*** Opening of Provided entries ***

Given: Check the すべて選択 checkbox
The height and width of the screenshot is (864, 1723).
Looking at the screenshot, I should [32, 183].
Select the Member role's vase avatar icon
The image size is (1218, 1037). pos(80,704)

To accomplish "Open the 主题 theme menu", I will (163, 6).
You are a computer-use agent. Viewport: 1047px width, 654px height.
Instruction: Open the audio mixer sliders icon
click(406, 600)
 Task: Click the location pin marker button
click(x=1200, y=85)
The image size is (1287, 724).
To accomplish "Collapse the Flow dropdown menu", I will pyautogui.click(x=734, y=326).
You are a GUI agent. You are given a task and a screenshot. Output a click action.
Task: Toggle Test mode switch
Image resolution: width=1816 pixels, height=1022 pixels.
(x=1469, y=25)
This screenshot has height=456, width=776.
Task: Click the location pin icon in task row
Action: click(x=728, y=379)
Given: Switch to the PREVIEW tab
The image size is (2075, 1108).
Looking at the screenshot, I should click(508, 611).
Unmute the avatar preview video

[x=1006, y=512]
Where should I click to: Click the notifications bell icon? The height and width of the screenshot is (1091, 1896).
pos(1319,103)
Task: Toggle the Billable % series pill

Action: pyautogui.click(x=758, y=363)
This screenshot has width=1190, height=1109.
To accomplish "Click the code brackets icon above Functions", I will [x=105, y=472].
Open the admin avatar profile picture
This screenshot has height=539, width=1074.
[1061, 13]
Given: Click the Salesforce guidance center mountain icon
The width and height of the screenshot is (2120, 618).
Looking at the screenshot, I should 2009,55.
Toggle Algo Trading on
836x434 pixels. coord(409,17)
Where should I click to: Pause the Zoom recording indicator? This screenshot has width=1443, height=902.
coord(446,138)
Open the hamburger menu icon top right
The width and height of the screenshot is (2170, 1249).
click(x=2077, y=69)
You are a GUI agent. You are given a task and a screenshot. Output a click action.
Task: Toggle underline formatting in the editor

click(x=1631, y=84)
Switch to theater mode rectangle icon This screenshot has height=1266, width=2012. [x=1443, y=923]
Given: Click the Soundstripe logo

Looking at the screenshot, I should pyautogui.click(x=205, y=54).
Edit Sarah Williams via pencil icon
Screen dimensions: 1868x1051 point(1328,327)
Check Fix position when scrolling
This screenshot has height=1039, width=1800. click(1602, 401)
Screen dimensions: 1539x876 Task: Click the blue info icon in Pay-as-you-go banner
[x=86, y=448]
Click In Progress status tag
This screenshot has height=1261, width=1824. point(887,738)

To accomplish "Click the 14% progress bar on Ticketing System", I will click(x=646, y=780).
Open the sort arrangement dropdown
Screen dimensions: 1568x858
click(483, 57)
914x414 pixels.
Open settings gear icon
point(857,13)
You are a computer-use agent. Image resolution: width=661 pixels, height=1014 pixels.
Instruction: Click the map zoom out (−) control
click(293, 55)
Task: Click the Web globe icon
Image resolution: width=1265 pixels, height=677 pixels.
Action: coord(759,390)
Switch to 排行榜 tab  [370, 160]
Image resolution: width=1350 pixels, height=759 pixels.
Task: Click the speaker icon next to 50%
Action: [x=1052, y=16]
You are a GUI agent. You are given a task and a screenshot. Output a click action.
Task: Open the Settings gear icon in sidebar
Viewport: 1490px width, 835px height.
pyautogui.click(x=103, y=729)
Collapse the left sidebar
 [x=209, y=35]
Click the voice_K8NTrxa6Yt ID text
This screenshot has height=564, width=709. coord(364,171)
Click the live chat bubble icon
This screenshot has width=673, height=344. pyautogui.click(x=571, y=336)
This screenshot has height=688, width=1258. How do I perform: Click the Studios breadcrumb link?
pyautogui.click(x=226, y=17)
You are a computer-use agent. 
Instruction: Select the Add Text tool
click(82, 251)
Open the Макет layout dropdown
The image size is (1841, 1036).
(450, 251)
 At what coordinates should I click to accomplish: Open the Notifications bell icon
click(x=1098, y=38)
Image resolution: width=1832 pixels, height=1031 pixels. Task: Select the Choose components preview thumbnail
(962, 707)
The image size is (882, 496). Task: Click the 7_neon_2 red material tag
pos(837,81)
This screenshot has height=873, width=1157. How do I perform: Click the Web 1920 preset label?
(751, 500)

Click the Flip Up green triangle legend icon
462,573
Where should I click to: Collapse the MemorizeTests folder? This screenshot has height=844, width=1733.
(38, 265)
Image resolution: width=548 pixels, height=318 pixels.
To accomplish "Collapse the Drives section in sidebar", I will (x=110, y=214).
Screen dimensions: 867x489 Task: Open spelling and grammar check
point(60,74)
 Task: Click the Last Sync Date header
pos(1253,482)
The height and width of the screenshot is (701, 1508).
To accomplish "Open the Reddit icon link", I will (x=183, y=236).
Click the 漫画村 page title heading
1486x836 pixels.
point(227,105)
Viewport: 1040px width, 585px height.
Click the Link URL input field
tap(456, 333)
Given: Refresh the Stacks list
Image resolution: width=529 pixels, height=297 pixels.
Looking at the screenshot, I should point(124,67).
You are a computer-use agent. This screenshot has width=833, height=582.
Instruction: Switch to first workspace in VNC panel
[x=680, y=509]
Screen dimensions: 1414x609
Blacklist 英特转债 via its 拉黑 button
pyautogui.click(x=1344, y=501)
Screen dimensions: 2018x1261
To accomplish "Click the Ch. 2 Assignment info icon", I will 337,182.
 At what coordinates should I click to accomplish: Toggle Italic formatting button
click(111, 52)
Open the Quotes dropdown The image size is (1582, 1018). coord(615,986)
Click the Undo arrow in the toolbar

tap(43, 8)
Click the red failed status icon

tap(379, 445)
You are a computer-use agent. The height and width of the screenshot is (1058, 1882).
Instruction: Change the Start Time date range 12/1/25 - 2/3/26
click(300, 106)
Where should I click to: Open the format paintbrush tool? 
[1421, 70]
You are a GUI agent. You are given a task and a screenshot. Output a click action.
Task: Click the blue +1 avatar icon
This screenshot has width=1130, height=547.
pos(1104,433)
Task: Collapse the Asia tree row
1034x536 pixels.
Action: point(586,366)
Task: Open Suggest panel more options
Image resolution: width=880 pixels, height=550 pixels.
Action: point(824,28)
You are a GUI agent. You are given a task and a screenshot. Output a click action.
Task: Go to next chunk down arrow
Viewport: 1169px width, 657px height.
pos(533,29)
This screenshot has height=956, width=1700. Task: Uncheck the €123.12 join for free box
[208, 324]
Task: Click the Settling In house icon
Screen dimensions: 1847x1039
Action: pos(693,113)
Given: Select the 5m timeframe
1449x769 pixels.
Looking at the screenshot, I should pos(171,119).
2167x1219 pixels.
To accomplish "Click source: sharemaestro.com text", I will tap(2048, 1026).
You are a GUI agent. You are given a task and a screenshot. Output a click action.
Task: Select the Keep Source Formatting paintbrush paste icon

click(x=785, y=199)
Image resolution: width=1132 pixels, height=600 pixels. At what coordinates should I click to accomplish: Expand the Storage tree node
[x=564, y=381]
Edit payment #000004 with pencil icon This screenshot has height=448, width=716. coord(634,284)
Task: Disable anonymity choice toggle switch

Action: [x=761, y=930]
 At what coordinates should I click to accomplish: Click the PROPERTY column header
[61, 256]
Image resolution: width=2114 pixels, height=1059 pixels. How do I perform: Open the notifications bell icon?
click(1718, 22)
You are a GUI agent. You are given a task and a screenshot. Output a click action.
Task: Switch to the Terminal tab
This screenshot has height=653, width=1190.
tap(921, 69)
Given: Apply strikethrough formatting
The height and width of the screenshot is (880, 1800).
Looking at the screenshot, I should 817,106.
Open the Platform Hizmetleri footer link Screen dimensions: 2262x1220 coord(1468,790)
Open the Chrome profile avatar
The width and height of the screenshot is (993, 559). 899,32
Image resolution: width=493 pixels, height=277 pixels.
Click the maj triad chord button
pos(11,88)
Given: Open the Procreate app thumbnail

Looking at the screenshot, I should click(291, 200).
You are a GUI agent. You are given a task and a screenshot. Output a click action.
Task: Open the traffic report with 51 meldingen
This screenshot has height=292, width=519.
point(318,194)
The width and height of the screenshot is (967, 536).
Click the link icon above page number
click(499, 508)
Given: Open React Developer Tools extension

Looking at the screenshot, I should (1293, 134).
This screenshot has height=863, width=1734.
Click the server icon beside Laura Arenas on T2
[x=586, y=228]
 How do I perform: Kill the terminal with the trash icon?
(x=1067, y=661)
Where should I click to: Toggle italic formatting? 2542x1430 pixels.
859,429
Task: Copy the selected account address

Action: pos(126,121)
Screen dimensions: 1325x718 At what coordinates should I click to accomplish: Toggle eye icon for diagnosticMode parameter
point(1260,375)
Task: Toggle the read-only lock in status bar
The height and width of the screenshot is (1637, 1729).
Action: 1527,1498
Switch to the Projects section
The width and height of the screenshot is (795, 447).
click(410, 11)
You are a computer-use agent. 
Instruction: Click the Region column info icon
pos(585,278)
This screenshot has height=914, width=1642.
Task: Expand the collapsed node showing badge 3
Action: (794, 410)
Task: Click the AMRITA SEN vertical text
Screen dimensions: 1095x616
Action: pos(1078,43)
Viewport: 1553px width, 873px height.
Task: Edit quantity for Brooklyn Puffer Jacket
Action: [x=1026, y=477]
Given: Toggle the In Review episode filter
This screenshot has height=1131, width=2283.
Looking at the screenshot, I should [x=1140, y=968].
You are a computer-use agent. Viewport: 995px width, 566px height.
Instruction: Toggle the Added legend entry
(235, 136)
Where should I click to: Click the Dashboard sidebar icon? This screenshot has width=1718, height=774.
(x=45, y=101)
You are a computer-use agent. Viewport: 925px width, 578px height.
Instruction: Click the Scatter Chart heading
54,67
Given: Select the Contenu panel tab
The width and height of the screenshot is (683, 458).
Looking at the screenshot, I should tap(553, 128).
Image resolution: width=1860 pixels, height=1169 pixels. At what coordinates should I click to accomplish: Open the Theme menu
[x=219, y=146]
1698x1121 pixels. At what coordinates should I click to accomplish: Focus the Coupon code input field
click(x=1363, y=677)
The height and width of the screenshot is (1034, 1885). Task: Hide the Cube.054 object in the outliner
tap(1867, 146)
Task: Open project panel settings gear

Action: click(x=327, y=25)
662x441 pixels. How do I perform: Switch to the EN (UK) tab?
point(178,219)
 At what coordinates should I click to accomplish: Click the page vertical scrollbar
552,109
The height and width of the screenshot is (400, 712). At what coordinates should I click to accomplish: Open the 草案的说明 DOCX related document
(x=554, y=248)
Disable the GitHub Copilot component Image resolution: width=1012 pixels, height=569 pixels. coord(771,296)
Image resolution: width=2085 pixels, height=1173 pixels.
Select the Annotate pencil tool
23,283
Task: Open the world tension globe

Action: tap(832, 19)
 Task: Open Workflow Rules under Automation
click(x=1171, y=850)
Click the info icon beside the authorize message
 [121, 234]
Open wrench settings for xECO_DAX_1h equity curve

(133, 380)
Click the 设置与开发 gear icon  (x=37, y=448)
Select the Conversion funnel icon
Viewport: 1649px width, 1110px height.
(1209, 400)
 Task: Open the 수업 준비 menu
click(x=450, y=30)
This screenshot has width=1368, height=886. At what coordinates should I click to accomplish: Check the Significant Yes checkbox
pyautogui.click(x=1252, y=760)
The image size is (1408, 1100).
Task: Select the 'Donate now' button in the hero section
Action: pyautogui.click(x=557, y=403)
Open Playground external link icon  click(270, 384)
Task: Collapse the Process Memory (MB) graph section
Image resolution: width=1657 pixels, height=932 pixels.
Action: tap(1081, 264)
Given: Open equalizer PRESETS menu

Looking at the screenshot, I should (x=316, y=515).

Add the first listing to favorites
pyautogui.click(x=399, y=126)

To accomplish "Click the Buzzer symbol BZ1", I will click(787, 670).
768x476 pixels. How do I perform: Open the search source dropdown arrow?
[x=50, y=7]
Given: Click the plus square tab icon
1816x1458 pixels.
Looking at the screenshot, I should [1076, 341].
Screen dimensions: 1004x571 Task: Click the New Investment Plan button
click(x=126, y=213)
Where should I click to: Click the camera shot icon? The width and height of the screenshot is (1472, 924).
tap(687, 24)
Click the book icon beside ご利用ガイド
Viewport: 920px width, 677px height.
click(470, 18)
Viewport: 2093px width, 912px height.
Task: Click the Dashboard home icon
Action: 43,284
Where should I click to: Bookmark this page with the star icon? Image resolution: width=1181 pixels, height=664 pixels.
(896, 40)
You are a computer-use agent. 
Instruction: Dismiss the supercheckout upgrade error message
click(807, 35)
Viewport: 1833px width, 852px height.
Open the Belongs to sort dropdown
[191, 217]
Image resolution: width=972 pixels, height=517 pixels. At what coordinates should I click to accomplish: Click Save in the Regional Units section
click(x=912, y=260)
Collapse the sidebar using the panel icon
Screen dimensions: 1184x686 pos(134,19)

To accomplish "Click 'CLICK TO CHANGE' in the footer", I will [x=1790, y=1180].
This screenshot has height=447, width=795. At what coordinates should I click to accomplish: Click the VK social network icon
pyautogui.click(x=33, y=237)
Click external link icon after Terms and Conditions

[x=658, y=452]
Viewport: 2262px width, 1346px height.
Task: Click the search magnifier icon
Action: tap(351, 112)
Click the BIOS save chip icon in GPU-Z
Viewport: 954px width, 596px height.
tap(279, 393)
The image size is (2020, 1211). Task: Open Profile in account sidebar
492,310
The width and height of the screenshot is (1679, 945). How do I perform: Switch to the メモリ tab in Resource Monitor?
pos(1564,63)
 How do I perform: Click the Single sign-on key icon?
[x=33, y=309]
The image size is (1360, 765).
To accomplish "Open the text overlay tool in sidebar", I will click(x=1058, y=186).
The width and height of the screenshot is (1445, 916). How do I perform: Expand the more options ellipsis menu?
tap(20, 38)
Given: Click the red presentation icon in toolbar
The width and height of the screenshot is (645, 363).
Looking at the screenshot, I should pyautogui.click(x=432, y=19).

*** Close of Provided entries ***

- What you are asked to do: Copy the lines above exactly. Start with the line containing "Edit payment #000004", end with the line containing "Given: Apply strikethrough formatting", and include both.

- Task answer:
Edit payment #000004 with pencil icon This screenshot has height=448, width=716. coord(634,284)
Task: Disable anonymity choice toggle switch

Action: [x=761, y=930]
 At what coordinates should I click to accomplish: Click the PROPERTY column header
[61, 256]
Image resolution: width=2114 pixels, height=1059 pixels. How do I perform: Open the notifications bell icon?
click(1718, 22)
You are a GUI agent. You are given a task and a screenshot. Output a click action.
Task: Switch to the Terminal tab
This screenshot has height=653, width=1190.
tap(921, 69)
Given: Apply strikethrough formatting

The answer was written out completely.